Presentación José Ignacio Martín Subero
Dr. Martin-Subero graduated from the University of Navarra (Spain) with a degree in Biochemistry. In 2001, he completed a PhD with honours as a joined effort between the University of Navarra and the Christian-Albrechts University of Kiel (Germany). He continued his postdoctoral training at the Christian-Albrechts University and in 2005 he became faculty member. Upon returning to Spain in 2009, worked at the IDIBELL of Barcelona and in 2010 he started to coordinate a research group on epigenomics at the University of Barcelona. In 2016, he was appointed leader of the Biomedical Epigenomics group at the IDIBAPS research institute in Barcelona, and in 2018 we was awarded with an ICREA Research Professorship. He has published over 200 peer-reviewed articles. His research is focused on the application of advanced sequencing and computational technologies to characterize epigenomic marks in normal and neoplastic lymphoid cells. His ultimate goal is that the generated epigenomic knowledge can be translated into a benefit for patients with lymphoid neoplasms, in terms of better diagnosis, estimation of prognosis and more appropriate treatments.
Temática de la charla
During the talk, Dr. Martin-Subero will summarize the main findings of his research on the epigenome of the most common form of leukemia, chronic lymphocytic leukemia (CLL). He will present a variety of epigenomic studies, including the analysis of DNA methylation, histone modifications, chromatin accessibility and the 3D genome structure of CLL. These studies have led to the following major biological and clinical insights:
- Identification of three CLL subgroups based on DNA methylation imprints of B cells at different maturation stages. These three subgroups are strongly associated with the clinical behavior of the patients (Article 1)

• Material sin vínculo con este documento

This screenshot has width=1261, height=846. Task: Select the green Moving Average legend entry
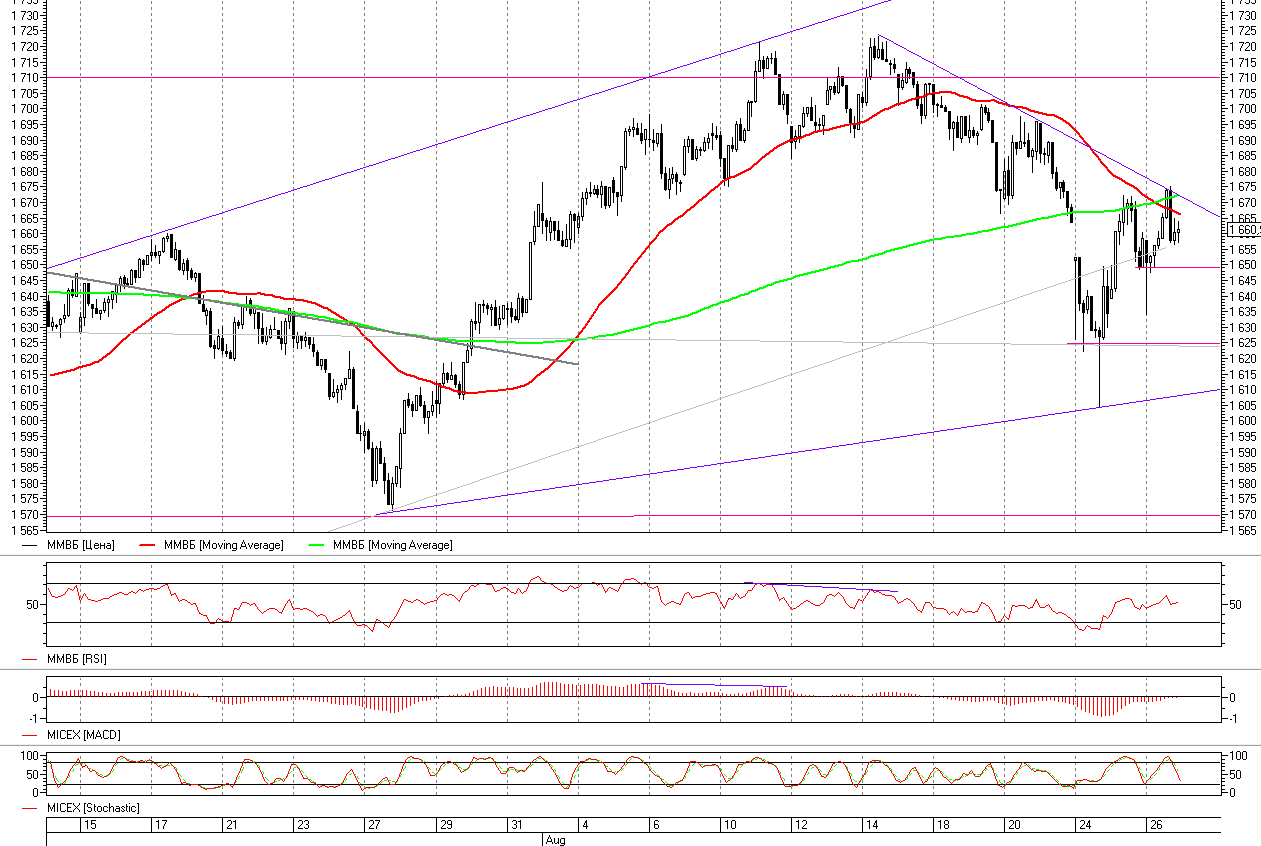click(393, 545)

- Development of a mitotic clock to estimate the past proliferative history of CLL cells and estimate the future clinical behavior of patients (Article 3).
- A multi-omic analysis of 9 epigenetic layers reveals a widespread de novo activation of chromatin in CLL, which seems to be mediated by the action of few TFs (Article 2).
- Characterization of the genome-wide 3D genome structure in CLL as compared to normal B cell subpopulations. This study has revealed the presence of large blocks of the CLL genome that change their 3D structure and contain genes involved in CLL pathogenesis (Article 4).
- Kulis et al. Nat Genet. 2012 Nov;44(11):1236-42.
- Beekman et al. Nat Med. 2018 Jun;24(6):868-880.
- Duran-Ferrer et al., Nat Cancer. 2020 Nov;1(11):1066-1081.
- Vilarrasa-Blasi & Soler-Vila et al. Nat Commun. 2021 Jan 28;12(1):651.